**INSTRUCTIONS TO FOLLOW**
Reproduce all of the records below, switching "GUI agent" to "desktop agent" wherever it occurs and leaving everything else unchanged.

**SUPPLIED DATA**

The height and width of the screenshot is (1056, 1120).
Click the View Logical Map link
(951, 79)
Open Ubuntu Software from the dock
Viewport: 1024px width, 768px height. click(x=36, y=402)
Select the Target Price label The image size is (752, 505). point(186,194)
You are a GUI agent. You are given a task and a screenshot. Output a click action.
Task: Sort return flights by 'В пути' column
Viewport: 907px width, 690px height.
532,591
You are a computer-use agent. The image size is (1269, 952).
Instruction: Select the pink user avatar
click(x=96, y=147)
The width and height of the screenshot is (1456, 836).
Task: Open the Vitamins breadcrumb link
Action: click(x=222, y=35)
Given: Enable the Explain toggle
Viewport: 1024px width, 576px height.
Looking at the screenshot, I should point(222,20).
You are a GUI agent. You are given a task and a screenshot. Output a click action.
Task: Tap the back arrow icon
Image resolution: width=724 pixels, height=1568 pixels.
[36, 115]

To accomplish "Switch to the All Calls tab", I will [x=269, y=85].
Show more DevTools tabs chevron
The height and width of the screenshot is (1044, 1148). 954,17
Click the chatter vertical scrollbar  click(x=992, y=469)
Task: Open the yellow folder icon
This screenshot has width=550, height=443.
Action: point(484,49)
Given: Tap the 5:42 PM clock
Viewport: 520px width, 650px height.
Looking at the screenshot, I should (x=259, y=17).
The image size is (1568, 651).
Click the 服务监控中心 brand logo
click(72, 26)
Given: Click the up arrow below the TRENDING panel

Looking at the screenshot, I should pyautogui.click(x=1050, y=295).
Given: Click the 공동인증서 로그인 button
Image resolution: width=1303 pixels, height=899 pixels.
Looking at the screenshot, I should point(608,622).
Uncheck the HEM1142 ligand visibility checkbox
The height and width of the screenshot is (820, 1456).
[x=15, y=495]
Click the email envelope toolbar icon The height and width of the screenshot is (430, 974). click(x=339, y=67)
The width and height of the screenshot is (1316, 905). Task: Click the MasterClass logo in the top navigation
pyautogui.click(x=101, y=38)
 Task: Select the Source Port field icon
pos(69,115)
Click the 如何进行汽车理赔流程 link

**EXERCISE SOLUTION**
The height and width of the screenshot is (1056, 1120).
Click the View Logical Map link
(951, 79)
Open Ubuntu Software from the dock
Viewport: 1024px width, 768px height. click(x=36, y=402)
Select the Target Price label The image size is (752, 505). point(186,194)
You are a desktop agent. You are given a task and a screenshot. Output a click action.
Task: Sort return flights by 'В пути' column
Viewport: 907px width, 690px height.
532,591
You are a computer-use agent. The image size is (1269, 952).
Instruction: Select the pink user avatar
click(x=96, y=147)
The width and height of the screenshot is (1456, 836).
Task: Open the Vitamins breadcrumb link
Action: click(x=222, y=35)
Given: Enable the Explain toggle
Viewport: 1024px width, 576px height.
Looking at the screenshot, I should point(222,20).
You are a desktop agent. You are given a task and a screenshot. Output a click action.
Task: Tap the back arrow icon
Image resolution: width=724 pixels, height=1568 pixels.
[36, 115]

To accomplish "Switch to the All Calls tab", I will [x=269, y=85].
Show more DevTools tabs chevron
The height and width of the screenshot is (1044, 1148). 954,17
Click the chatter vertical scrollbar  click(x=992, y=469)
Task: Open the yellow folder icon
This screenshot has width=550, height=443.
Action: point(484,49)
Given: Tap the 5:42 PM clock
Viewport: 520px width, 650px height.
Looking at the screenshot, I should (x=259, y=17).
The image size is (1568, 651).
Click the 服务监控中心 brand logo
click(72, 26)
Given: Click the up arrow below the TRENDING panel

Looking at the screenshot, I should pyautogui.click(x=1050, y=295).
Given: Click the 공동인증서 로그인 button
Image resolution: width=1303 pixels, height=899 pixels.
Looking at the screenshot, I should point(608,622).
Uncheck the HEM1142 ligand visibility checkbox
The height and width of the screenshot is (820, 1456).
[x=15, y=495]
Click the email envelope toolbar icon The height and width of the screenshot is (430, 974). click(x=339, y=67)
The width and height of the screenshot is (1316, 905). Task: Click the MasterClass logo in the top navigation
pyautogui.click(x=101, y=38)
 Task: Select the Source Port field icon
pos(69,115)
Click the 如何进行汽车理赔流程 link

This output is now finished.